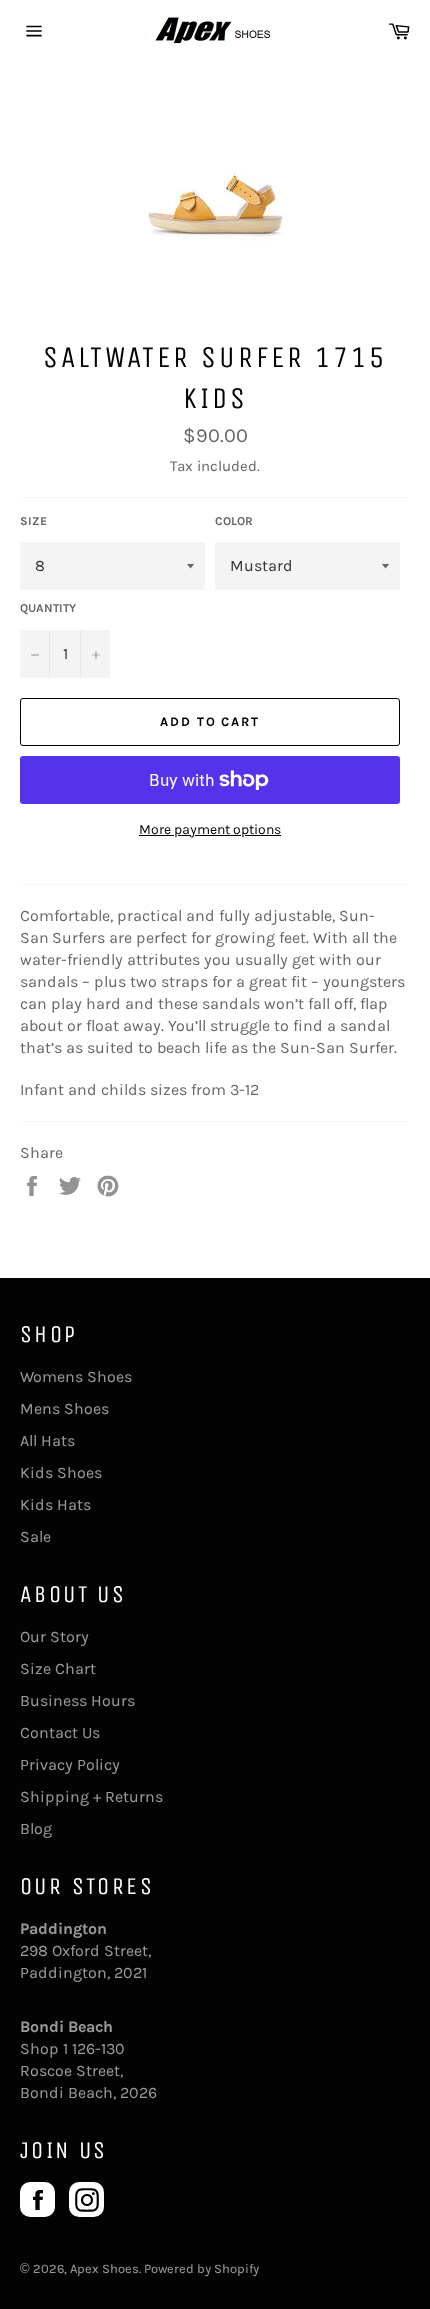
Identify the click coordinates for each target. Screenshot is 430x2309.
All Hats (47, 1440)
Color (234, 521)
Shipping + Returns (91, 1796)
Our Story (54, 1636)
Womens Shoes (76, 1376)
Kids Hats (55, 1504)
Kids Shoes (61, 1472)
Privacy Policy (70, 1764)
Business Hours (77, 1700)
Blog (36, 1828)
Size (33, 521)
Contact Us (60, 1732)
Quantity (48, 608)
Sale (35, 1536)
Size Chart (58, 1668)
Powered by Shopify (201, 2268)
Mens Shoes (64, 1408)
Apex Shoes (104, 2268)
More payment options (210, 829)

○ ○ ○ ○ ○ ○ ○

Would you filter the entries above and keep each line that has the word "Shoes"?

Written solution
Womens Shoes (76, 1376)
Kids Shoes (61, 1472)
Mens Shoes (64, 1408)
Apex Shoes (104, 2268)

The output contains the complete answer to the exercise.